Difference between extracellular and intracellular fluid
|Present outside the cell.||Present inside the cell.|
|A major cation is a sodium and the major anion is chloride.||A major cation is potassium and the major anion is phosphate.|
|The pump actively uses cellular energy to maintain sodium in the extracellular fluid.||While intracellular fluid uses potassium.|
Fluids related diseases
In normal conditions, blood sodium concentration is 135 -145 mmol/L. The main determination of sodium concentration is plasma water concentration, itself determined by water intake, losses, and urinary dilution. Vasopressin, the main regulation of water. The Vasopressin hormone water reabsorbs with help renal tubules and produces concentrated urine. Dysnatremias alters signs and symptoms secondary to the central nervous system.
Dysnatremia is two types based on sodium concentration in our body
Hyponatremia condition when our body has below the level of sodium ions in the blood. Decrease of sodium level in blood and effective blood osmolality causes movement of water into brain cells and results in cellular swelling and increases intracranial pressure. In most time hyponatremia occurrence when the body tries to store the extracellular fluid volume at the expense of circulating sodium.
- When the sodium levels below 125-130 mmol/L in blood, the body shows nausea and malaise signs.
- When the sodium levels below 115-120 mmol/L in blood, occurs headache, lethargy, restlessness, and disorientation in the body. In the severe condition of hyponatremia coma, respiratory arrest, seizure, permanent brain damage, brain stem herniation, and death also occur.
The gain of functions mutations of the X-linked receptor gene that mediates the renal response to vasopressin, resulting in persistent activation of the receptor. This disease name is the hereditary nephrogenic syndrome of inappropriate anti-diuresis.

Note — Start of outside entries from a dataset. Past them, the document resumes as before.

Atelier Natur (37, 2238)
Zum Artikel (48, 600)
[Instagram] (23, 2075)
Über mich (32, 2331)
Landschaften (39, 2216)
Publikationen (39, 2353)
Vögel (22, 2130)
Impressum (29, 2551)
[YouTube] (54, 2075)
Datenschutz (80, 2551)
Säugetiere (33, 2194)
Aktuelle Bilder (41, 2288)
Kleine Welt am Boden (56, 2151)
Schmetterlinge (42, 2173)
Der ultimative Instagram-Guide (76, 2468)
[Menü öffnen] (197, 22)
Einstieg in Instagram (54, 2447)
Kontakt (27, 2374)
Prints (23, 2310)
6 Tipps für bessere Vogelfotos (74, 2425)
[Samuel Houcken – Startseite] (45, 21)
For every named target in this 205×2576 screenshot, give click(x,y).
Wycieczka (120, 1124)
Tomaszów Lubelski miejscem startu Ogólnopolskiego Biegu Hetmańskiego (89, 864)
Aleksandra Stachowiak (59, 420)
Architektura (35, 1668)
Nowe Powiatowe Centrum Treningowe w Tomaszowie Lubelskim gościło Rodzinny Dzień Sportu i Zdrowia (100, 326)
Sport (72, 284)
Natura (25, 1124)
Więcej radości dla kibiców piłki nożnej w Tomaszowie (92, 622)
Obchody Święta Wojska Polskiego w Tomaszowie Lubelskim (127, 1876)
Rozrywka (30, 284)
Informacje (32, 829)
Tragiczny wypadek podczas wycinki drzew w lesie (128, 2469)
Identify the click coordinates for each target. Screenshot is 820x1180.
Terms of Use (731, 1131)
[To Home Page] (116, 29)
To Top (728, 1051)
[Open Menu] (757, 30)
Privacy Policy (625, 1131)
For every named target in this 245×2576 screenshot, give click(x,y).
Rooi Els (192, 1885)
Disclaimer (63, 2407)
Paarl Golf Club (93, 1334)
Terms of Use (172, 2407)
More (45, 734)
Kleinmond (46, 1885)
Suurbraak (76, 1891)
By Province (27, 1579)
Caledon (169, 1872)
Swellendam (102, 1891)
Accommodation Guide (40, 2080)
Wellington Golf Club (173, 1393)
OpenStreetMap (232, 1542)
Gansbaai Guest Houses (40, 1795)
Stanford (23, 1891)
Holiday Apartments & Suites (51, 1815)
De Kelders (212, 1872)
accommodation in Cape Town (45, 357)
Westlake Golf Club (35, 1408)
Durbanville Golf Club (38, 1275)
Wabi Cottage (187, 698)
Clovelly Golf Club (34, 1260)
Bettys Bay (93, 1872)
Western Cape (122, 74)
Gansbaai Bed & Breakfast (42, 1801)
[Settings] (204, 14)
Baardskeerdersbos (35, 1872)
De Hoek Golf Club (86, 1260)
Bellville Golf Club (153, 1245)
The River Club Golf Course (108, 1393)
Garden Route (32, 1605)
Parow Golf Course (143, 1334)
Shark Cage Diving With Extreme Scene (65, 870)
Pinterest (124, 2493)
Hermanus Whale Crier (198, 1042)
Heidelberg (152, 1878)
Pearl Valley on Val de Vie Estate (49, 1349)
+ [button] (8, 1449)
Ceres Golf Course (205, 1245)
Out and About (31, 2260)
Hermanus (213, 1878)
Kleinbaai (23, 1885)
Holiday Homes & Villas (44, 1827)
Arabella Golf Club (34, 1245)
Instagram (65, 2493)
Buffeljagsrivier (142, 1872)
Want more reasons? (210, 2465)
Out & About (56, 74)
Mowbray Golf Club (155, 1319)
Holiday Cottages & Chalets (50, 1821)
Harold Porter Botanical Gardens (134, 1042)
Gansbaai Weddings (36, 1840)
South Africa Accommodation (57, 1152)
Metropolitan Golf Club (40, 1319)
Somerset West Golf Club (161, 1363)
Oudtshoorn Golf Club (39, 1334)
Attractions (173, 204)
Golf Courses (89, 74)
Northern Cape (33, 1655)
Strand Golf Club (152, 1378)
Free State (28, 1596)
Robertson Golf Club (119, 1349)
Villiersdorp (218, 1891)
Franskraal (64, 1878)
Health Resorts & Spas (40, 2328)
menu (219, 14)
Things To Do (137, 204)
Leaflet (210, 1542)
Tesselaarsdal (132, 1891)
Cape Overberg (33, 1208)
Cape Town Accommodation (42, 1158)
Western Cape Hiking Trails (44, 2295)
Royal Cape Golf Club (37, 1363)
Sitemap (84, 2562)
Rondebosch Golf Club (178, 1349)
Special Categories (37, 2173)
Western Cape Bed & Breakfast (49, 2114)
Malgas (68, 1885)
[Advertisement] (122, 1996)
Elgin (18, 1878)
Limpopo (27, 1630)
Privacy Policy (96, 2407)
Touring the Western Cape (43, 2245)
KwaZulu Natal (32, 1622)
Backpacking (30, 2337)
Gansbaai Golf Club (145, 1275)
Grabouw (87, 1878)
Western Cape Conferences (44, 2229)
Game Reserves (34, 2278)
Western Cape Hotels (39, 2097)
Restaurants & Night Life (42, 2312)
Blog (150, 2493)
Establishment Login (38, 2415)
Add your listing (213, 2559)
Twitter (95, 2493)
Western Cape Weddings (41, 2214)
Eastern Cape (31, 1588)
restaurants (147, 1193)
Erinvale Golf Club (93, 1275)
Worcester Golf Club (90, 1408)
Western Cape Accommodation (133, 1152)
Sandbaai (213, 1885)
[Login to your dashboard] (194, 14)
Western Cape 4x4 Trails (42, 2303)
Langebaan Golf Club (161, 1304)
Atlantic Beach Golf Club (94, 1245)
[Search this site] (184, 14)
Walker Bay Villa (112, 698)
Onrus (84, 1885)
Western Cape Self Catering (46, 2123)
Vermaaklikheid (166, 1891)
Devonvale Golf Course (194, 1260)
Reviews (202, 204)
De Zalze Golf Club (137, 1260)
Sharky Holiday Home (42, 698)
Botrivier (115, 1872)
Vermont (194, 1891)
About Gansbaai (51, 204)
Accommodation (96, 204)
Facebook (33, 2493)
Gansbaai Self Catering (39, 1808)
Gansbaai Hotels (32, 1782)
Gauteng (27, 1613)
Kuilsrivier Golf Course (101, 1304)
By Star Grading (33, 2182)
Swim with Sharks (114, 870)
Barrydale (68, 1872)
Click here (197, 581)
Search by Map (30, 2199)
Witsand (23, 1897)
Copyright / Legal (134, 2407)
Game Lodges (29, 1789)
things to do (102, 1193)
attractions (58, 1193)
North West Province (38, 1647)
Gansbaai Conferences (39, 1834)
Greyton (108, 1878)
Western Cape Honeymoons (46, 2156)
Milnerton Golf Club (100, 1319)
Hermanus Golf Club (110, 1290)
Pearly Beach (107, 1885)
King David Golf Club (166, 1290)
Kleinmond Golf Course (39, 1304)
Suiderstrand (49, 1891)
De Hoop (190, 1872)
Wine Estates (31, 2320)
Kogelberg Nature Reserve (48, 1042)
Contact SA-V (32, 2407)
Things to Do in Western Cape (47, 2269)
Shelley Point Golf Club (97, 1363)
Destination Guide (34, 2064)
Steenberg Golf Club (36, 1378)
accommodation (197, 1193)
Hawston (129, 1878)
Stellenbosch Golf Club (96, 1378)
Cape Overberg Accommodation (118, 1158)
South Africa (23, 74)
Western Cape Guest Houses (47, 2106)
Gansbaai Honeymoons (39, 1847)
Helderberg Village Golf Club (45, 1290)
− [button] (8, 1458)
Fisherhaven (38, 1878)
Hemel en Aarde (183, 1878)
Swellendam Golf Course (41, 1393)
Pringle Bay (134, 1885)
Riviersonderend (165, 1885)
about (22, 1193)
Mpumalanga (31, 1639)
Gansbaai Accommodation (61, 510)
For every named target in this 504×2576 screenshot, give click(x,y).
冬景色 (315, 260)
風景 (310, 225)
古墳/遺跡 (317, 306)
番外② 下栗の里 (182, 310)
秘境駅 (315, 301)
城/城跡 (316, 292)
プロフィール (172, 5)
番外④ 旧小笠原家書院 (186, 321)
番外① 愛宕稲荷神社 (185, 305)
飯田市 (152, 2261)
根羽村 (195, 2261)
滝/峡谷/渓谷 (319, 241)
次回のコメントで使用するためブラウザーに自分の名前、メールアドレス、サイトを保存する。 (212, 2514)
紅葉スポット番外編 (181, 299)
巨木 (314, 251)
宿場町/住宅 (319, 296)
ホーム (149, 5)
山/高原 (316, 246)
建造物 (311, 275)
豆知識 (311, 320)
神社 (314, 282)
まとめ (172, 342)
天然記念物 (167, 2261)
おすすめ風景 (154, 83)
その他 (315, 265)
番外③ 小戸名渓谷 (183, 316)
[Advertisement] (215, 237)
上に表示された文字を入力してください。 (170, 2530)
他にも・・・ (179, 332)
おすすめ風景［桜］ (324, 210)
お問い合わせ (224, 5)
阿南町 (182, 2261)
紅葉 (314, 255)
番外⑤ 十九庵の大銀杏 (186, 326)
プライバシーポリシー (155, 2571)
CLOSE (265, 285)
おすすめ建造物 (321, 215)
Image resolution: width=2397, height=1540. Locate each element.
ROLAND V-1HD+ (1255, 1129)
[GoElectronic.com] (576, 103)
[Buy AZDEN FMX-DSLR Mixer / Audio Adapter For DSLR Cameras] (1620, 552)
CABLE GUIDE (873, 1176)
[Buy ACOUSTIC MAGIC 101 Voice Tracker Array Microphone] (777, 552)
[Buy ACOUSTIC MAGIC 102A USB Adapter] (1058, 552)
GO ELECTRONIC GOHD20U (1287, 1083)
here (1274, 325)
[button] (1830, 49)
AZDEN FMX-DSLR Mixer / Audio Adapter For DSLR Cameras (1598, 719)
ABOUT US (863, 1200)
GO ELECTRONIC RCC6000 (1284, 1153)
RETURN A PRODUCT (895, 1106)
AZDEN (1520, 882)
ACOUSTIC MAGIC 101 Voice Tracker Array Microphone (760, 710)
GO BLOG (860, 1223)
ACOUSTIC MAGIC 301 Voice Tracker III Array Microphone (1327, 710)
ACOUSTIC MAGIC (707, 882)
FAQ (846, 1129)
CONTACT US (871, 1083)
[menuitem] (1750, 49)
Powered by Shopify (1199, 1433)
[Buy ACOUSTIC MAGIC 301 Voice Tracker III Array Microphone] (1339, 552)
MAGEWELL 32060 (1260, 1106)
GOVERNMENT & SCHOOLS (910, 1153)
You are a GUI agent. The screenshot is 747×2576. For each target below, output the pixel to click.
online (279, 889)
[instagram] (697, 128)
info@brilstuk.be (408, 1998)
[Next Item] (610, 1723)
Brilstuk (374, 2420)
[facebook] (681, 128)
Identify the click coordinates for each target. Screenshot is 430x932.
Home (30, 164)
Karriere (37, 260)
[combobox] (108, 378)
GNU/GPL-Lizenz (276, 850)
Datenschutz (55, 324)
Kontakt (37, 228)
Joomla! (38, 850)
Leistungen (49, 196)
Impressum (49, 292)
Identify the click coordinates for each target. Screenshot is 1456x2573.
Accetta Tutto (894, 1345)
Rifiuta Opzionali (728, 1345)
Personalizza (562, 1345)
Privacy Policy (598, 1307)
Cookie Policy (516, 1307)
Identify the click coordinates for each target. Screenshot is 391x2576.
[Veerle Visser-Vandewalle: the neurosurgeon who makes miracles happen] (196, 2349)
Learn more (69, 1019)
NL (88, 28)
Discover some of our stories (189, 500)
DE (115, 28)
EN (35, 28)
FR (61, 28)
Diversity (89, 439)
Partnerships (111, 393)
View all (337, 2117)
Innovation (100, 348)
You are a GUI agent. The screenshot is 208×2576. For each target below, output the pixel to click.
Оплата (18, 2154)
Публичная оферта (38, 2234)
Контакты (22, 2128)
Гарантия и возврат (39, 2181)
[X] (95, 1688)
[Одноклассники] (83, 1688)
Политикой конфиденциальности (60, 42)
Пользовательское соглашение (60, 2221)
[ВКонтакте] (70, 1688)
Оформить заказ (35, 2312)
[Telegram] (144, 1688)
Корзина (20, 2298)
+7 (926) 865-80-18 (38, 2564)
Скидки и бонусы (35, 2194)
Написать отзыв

In this disease, drugs use Desmopressin, a synthetic analog of the natural antidiuretic hormone. This drug is generally regarded as a safe drug and no side effects during treatment.
Some peoples may be also used non-steroidal anti-inflammatory drugs, which improve the excretion of free water.
Thiazides (a drug increase urine flow), this drug blocks the rennin –angiotensin-aldosterone system either converting enzyme inhibitors or sartans.
Hypernatremia condition when our body has a higher level of sodium ions in the blood. When sodium concentration levels higher then 160mmol/L occurs severe symptoms in the body. The early sign of hypernatremia such as muscle weakness, restlessness, nausea anorexia, and vomiting. And severe symptoms of hypernatremia mental status, lethargy, irritability, stupor, and coma. Hypernatremia may induce brain shrinkage, cerebral bleeding, and subarachnoid hemorrhage.